• [What to do] Extend the research page on sustainable polymers below, starting right after its final sentence.

• [Source extract]

········

The majority of plastics we use in our day-to-day lives are sourced from petroleum, which is both non-renewable and non-sustainable. As a contributing group in the Center for Sustainable Polymers (CSP), we strive to develop monomers and polymers from sustainable resources. Research projects in this area are highly collaborative with other research groups in the Center.

Sustainable polymer projects in our group are natural extensions of our group’s other projects. Often in our group, drug delivery vehicles employ carbohydrates in their polymer structures. Carbohydrates represent a key feedstock for green materials development, as they are the most widely available renewable resource. The sustainable polymers we develop are designed to exhibit low toxicity while being biodegradable; key characteristics of biomaterials and desired properties for sustainable plastics. Consequently, the understanding of sustainable polymers is central towards the development of biomaterials that will enable our group to enter other therapeutic areas.

We are dedicated towards understanding the synthesis, development, and properties of sustainable polymers.

Featured Projects – Sustainable Polymers

Leon TOC With the aim of preparing sustainable and degradable polymers from sugar-derived precursors, a family of five poly(ester-thioethers) were synthesized by photoinitiated thiol–ene polymerization of monomers incorporating D-glucaro-1,4:6,3-dilactone (GDL). Various dithiols were used to produce linear poly(ester-thioethers) of glucarodilactone 10-undecenoate (GDLU) to probe the effect of the dithiols on the observed mechanical performance and degradability. The samples exhibited glass transition (Tg) values from −8.7 to 19 °C. The polymers with the simplest dithiols, 1,2-ethanedithiol (EtDT) and 3,6-dioxa-1,8-octane-dithiol (DODT), were found to exhibit crystallinity, while the more structurally complex and rigid dithiol structures were found to produce amorphous materials. Due to the GDL units in the polymers, rapid degradation under basic aqueous conditions and stability in acidic and neutral conditions were observed. Tensile testing of these materials showed robust mechanical properties, including tunable moduli (0.011 to 0.29 GPa), strength (21 to 42 MPa), and ductility (410 to 590%). Reference: Leon M. Lillie, William B. Tolman, Theresa M. Reineke "Degradable and Renewably-sourced Poly(ester-thioethers) by Photo-initiated Thiol-ene Polymerization", Polym. Chem. 2018, 9, 3272–3278.

········

• [Data shown]
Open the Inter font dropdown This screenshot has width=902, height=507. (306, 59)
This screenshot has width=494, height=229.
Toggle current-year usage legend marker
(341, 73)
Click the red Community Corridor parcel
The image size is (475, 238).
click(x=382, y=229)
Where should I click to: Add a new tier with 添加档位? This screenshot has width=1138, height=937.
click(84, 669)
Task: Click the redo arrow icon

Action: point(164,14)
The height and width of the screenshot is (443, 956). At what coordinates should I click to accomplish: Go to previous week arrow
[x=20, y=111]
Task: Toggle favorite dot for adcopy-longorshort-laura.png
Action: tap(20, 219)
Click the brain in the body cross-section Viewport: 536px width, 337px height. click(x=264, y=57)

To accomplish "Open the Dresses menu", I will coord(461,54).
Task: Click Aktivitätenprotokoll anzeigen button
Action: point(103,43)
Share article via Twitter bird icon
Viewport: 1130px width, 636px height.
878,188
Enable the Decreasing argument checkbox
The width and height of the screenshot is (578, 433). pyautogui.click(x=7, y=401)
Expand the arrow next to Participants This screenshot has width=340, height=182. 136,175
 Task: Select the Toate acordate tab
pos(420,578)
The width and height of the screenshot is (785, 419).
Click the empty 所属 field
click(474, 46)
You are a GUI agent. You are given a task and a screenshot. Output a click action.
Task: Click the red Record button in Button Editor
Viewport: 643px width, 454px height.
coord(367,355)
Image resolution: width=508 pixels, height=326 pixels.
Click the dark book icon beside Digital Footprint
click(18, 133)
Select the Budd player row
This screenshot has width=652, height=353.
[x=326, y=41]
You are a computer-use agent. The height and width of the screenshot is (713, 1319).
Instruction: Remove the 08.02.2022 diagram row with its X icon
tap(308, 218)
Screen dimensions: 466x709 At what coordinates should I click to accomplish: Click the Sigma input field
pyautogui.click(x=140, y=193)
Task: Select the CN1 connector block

········

• [Response to the exercise]
We have recently been working on developing sustainable epoxy resin thermosets from carbohydrates, such as trehalose and cyclodextrin, and soybean oil. The resulting resins have been found to be stable to heat and neutral and acidic conditions, while demonstrating the ability to degrade under basic conditions. Notably, the mechanical properties of these resins can be tuned by varying the carbohydrate and the composition of the feedstock. These resins have also shown potential for use in medical applications due to their ability to either promote or prevent cell adhesion and growth. A manuscript based on this work was recently submitted for publication.